The merger deal between Fifth Third Corp. and CNB Bancshares has once again focused attention on prospects for consolidation in the heartland.

"The area is still pretty fragmented," said Lana Chan, a banking analyst at CIBC Oppenheimer in New York. "I would not be surprised to see more action spark."

She and other analysts said National City Corp. and KeyCorp, both of Cleveland, Huntington Bancshares in Columbus, Ohio, and other larger companies may want to increase their presence by buying community banks.

Memphis-based Union Planters Corp., which picked up some branches in the area through divestitures by Bank One Corp., could be mulling expanding its presence further, Ms. Chan said.

Joseph C. Duwan, of Keefe, Bruyette & Woods Inc. in New York, said the price of the Fifth Third-CNB deal will attract attention.

Fifth Third agreed to pay a 40% premium over where shares of CNB were trading on Tuesday, a premium that "may be too hard to ignore by the community banks," Mr. Duwan said.

"It's got to make banks in that area wonder if they want to partner up," said Joseph A. Stieven, a banking analyst at Stifel Nicolaus in St. Louis. And some companies may try to get deals done before pooling of interest accounting is barred next year, he added.

With the alternative method, purchase accounting, the acquirer must deduct the price paid above book value from future earnings. "A real window is closing," Mr. Stieven said.

Though he said there are "fewer and fewer buyers out there," Mr. Stieven said smaller banking companies - such as Lakeland Financial Corp. of Warsaw, Ind.; Old National Bancorp in Chicago; and First Source Bancorp in South Bend, Ind. - may be prompted to jump into the merger game.

"The key is if you've got a good operating strategy that's fine," Mr. Stieven said. "If not, maybe you had better begin looking for a partner."

Daniel Cardenas, a banking analyst at Howe Barnes Investments in Chicago, said he "wouldn't be surprised" to see more mergers, but he noted that the region is "your typical community banking environment."

"It's very hands-on, high-touch, small branches where everyone knows you name," he said, arguing that a larger banking company coming into the area must be prepared to maintain a feeling of local control rather than force its own ways.

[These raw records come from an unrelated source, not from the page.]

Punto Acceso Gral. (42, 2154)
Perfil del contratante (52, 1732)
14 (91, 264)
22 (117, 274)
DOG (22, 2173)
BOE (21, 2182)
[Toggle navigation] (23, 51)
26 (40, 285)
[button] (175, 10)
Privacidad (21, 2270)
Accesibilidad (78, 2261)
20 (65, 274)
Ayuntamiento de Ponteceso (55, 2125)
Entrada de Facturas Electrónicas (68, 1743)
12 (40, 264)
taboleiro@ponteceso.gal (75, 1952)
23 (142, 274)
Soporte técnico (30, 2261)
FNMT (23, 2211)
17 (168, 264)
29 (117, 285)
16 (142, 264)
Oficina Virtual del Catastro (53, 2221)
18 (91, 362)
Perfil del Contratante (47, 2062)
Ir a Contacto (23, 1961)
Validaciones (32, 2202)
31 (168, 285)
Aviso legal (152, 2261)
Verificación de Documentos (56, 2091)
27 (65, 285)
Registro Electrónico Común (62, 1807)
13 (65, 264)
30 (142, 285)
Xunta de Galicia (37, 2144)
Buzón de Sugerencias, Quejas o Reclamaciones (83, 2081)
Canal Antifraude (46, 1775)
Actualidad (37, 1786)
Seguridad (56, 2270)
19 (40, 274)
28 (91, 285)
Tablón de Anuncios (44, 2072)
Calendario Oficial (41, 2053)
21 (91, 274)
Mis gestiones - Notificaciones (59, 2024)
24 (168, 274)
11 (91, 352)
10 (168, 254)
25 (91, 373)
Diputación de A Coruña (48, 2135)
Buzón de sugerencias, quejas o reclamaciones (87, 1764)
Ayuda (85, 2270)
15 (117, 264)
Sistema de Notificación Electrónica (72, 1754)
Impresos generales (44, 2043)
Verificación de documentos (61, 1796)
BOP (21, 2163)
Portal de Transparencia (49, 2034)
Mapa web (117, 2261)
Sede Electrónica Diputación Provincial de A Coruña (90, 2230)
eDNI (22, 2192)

In other action, Silicon Valley Banchares was unchanged at $22.125, after a $2 gain on Tuesday on comments by Joe Morford, a banking analyst at First Security Van Kasper.

Silicon Valley ran into difficulties with its loan portfolio this year and has been taking steps to bring it around.

Because of growing confidence in a turnaround of asset quality at Silicon Valley Bancshares, Mr. Morford set a $25 price target for shares over the next 12 months.

After a recent meeting with Silicon Valley management, Mr. Morford said he was "increasingly optimistic" that second-quarter results would show a stabilization of credit quality trends and probably some improvement in nonperforming asset levels.

He added that changes in the banking company's underwriting practices "encourage us to believe that the company is again headed in the right direction."